函数modifyX不正确。您不能在定义中使用术语 X,并让 X 指代不同的字段。
F# 规范第 6.3.6 节
Each field label must resolve to a field Fi in a single record type R, all of whose fields are accessible.
通过将 recordA 和 recordB 传递给 modifyX,X 不是唯一确定为单一类型的字段。
您真正想要的可能是通过接口继承的多态 属性 成员,而不是一组具有共同成员名称的记录类型。
完成此工作所需的内联魔术基于重载解析与静态解析相结合member constraints. Overloads defined as operators避免需要拼写明确的约束。
type Foo = Foo with
static member ($) (Foo, record) = fun newX -> { record with recordA.X = newX }
static member ($) (Foo, record) = fun newX -> { record with recordB.X = newX }
let inline modifyX newX record = (Foo $ record) newX
let modifiedRecordA = {recordA.X = "X"} |> modifyX "X2"

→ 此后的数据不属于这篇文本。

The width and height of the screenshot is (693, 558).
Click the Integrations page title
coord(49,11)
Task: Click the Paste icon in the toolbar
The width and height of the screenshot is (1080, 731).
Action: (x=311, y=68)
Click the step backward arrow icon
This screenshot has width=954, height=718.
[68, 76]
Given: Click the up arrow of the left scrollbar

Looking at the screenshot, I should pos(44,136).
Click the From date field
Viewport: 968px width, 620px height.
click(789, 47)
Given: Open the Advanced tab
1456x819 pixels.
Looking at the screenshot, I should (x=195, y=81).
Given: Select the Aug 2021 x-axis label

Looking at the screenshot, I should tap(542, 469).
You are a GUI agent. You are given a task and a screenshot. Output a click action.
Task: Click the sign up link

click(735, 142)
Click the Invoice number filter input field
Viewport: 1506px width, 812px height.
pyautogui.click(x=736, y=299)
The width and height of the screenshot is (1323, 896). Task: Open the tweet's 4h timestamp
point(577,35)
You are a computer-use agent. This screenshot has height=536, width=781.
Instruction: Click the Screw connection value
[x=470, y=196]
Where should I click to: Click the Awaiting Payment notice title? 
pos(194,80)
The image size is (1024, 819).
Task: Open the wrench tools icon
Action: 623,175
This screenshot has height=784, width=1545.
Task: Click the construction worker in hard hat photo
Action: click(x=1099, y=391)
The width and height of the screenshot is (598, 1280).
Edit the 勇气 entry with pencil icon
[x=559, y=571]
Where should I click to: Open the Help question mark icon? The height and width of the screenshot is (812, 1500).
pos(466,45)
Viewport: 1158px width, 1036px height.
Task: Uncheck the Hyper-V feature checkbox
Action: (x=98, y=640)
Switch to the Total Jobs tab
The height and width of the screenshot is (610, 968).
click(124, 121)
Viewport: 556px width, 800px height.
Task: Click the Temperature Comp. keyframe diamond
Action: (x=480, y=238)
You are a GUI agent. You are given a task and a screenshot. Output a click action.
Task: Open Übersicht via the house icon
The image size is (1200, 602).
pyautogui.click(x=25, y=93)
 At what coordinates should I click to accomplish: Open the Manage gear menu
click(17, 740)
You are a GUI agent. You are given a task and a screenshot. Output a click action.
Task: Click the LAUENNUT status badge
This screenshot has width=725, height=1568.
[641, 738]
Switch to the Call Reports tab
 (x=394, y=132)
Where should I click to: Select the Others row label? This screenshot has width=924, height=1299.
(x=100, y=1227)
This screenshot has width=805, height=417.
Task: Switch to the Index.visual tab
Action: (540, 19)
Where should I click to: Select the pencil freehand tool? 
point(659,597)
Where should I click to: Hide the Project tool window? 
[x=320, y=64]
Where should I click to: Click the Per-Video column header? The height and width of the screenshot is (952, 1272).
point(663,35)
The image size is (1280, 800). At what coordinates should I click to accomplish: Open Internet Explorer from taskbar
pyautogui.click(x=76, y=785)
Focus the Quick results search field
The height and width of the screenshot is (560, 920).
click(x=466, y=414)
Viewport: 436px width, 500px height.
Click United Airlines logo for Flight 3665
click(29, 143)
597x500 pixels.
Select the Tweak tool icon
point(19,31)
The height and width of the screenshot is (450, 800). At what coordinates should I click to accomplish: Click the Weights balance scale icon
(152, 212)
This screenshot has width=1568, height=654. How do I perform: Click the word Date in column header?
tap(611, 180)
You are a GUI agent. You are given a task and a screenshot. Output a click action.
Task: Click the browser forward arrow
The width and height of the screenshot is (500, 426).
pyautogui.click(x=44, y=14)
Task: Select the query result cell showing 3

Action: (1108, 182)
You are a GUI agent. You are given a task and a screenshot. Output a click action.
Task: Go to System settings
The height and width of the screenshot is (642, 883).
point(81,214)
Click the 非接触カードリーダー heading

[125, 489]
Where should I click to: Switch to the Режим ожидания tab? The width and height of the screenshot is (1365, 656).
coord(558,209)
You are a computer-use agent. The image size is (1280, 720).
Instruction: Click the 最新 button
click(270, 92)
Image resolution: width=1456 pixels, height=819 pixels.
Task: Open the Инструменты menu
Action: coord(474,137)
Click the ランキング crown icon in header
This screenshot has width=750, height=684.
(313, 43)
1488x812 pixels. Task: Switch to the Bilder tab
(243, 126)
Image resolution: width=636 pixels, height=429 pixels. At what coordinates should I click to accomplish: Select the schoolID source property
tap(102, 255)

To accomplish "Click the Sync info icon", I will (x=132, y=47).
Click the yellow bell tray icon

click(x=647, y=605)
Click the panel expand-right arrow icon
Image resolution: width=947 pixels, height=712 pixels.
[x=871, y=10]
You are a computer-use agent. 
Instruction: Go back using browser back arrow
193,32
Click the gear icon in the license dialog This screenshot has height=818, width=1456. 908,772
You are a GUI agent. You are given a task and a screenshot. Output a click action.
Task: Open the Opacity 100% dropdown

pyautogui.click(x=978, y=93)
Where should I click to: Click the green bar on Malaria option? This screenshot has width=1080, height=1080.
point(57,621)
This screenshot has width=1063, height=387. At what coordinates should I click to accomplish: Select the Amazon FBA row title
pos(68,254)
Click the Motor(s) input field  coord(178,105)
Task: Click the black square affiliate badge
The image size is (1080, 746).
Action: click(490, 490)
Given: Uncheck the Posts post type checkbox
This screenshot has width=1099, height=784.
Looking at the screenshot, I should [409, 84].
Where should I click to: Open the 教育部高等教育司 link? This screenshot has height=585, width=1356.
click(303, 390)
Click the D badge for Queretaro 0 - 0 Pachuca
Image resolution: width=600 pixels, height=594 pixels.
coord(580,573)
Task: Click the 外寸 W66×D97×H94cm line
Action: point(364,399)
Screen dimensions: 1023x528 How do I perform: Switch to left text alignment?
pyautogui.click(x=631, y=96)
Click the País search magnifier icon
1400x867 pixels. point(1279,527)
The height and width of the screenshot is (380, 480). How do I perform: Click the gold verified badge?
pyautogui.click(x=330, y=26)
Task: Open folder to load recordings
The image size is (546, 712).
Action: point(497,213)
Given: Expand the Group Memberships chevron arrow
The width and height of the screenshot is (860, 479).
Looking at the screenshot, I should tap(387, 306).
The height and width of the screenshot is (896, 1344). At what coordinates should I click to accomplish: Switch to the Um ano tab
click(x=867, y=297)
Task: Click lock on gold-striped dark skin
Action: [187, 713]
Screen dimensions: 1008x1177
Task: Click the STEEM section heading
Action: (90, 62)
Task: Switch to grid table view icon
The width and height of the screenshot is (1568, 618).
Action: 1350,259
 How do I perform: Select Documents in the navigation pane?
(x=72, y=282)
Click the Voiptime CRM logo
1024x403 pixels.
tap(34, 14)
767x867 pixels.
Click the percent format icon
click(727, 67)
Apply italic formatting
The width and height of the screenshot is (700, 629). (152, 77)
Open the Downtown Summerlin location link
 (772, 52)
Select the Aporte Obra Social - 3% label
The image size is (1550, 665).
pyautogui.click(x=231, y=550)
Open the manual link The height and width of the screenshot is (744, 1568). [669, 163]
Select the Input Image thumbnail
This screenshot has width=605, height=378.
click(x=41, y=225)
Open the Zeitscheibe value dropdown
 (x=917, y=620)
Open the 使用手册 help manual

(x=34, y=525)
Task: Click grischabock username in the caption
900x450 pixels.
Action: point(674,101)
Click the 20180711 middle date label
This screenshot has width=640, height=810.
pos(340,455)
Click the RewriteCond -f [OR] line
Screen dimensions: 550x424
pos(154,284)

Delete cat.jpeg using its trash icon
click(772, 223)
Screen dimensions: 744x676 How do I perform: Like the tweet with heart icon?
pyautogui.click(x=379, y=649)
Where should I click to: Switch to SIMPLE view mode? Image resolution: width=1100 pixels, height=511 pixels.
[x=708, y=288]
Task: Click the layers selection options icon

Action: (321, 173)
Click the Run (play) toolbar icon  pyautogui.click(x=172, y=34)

let modifiedRecordB = {recordB.X = "X"} |> modifyX "X2"
不编译不存在重载的传递类型的构造。
type recordC = { X: string; }
let modifiedRecordC = {recordC.X = "X"} |> modifyX "X2"
// Error No overloads match for method 'op_Dollar' ...
// Possible overload ... The type 'recordC' is not compatible with the type 'recordB'
// Possible overload ... The type 'recordC' is not compatible with the type 'recordA'
这并不是真正为实际使用而设计的。听取建议并探索其他方法是否更适合您的问题。